Marcus também destacou que Dídimo Vovô e Jefferson Siqueira sinalizaram apoio apenas à alteração das regras, sem compromisso com a candidatura de Paula Calil em uma eventual disputa.

“Eles foram bem claros para mim e falaram: ‘Vereador, só iremos votar a alteração do regimento, pois o nosso voto já está decidido para votar na outra chapa’”, disse.

Além dos dois parlamentares, o bloco de apoio à mudança reúne outros vereadores, entre eles Demilson Nogueira (PP), Rafael Ranalli (PL), Kassio Coelho (Podemos), Adevair Cabral (Solidariedade), Wilson Kero Kero (PMB), Mário Nadaf (PV), Tenente-Coronel Dias (Cidadania), Marcrean Santos (MDB), Cezinha Nascimento (União Brasil) e Samantha Íris (PL), além dos próprios articuladores.

A estratégia agora é tentar convencer pelo menos mais dois vereadores para atingir o mínimo de 18 votos, e viabilizar a alteração no Regimento Interno da Câmara.

Enquanto isso, Paula Calil afirma que segue em articulação política e evita cravar qualquer definição antecipada sobre o processo.

Segundo ela, a prioridade é garantir a votação da matéria ainda antes do recesso parlamentar, para dar segurança jurídica ao processo.

“Eu coloquei na semana passada que era importante, ainda antes do recesso parlamentar, que fosse colocada a apreciação dos pares para que nós tivéssemos também uma segurança jurídica.
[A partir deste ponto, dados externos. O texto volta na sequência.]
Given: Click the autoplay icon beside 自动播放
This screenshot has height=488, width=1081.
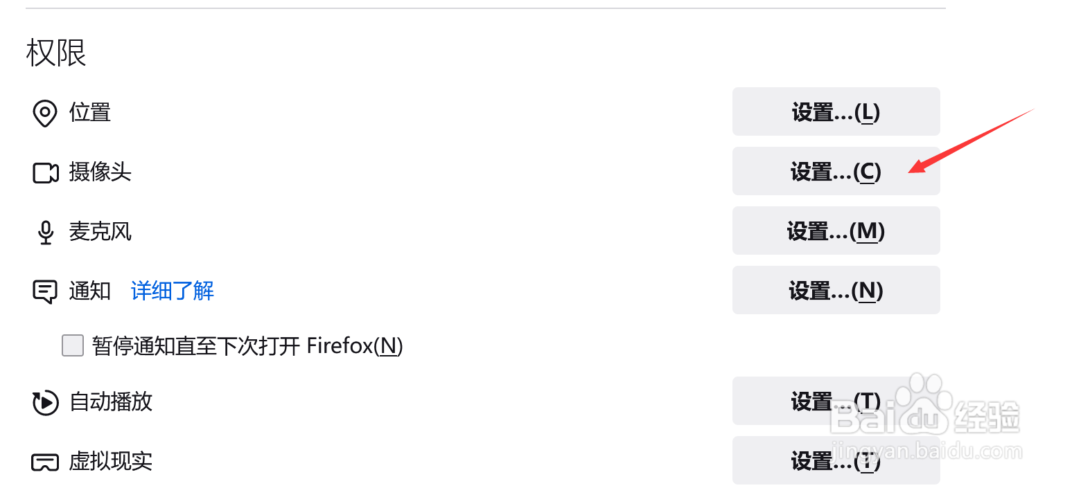Looking at the screenshot, I should tap(46, 402).
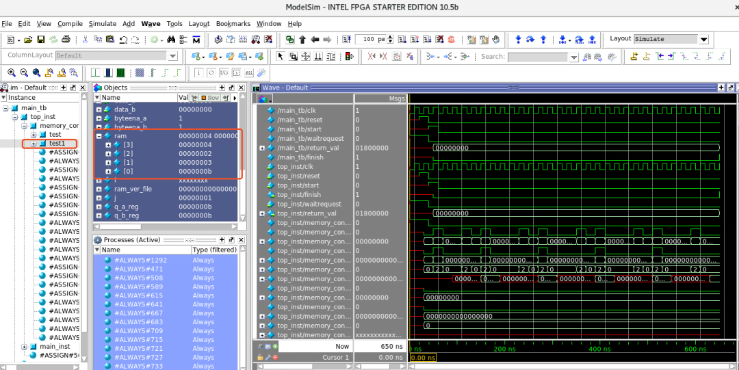
Task: Select the main_inst instance in tree
Action: point(55,347)
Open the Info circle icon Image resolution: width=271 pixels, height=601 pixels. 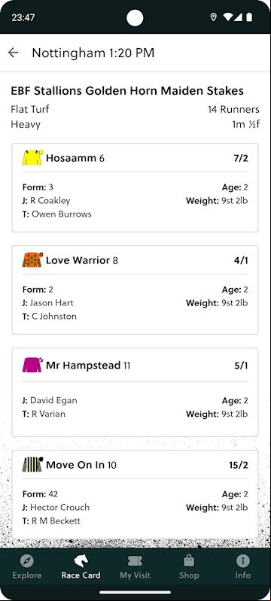[x=243, y=561]
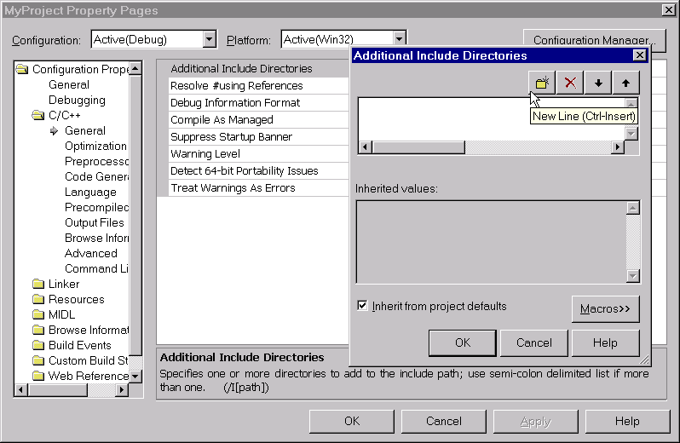The height and width of the screenshot is (443, 680).
Task: Click the tree panel horizontal scrollbar
Action: 71,389
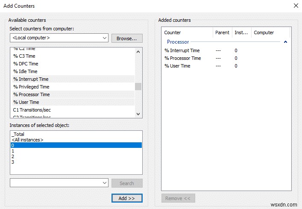Open the instance search dropdown
The image size is (302, 209).
pyautogui.click(x=105, y=183)
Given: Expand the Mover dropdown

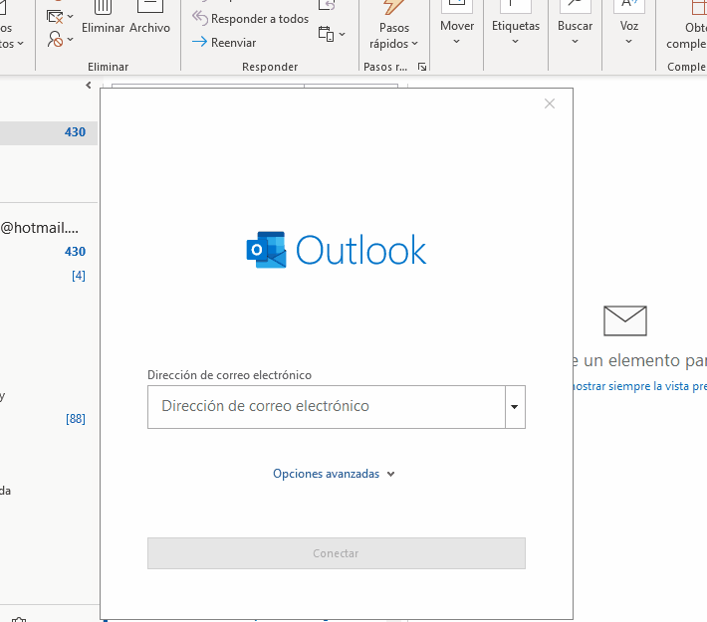Looking at the screenshot, I should [457, 30].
Tratando-se de um projeto de resolução que é interna corporis da Casa, é importante que esse projeto seja apreciado pelos colegas ainda antes do recesso parlamentar”, afirmou.
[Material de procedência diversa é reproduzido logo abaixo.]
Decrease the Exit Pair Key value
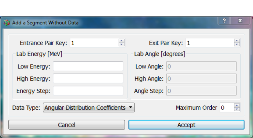The height and width of the screenshot is (138, 253). click(237, 44)
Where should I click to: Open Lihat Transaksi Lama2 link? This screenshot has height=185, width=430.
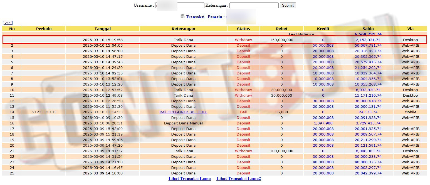(238, 179)
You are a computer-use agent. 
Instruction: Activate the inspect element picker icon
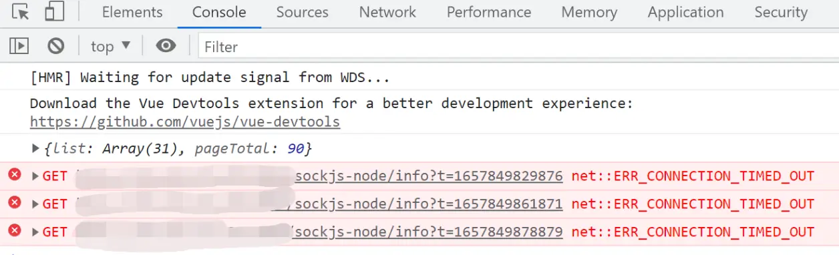(x=21, y=12)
A presidente também destacou que sua eventual candidatura depende diretamente da mudança no regimento.

“Eu não posso falar que sou candidata, porque ainda a gente tem que ter essa alteração do regimento interno da Casa para que eu possa vir a ser candidata. Então a gente está na disputa. E isso faz parte do processo democrático, é uma construção de muito diálogo entre os colegas para que a gente possa conseguir os votos necessários para aprovar essa matéria”, disse.

Mesmo diante do cenário em construção, Paula Calil afirmou que não trata a disputa como algo pessoal e disse estar aberta a outros arranjos políticos caso não consiga viabilizar a reeleição.

“Não tenho vaidades. Se não for possível, para mim está tudo bem também. Nós temos um propósito e nós vamos lutar até o fim. Não há vitórias sem lutas”, declarou.

Ela ainda reforçou que o processo segue indefinido e que não há espaço para antecipação de resultado.

“E o que eu quero dizer a vocês também, que eu acho que é bem pertinente a gente colocar, é que não existe vitória antes do encerramento das eleições. Não existe. A gente não canta vitória. A gente tem que construir com os colegas e a gente está aberta ao diálogo para fazer essa construção.”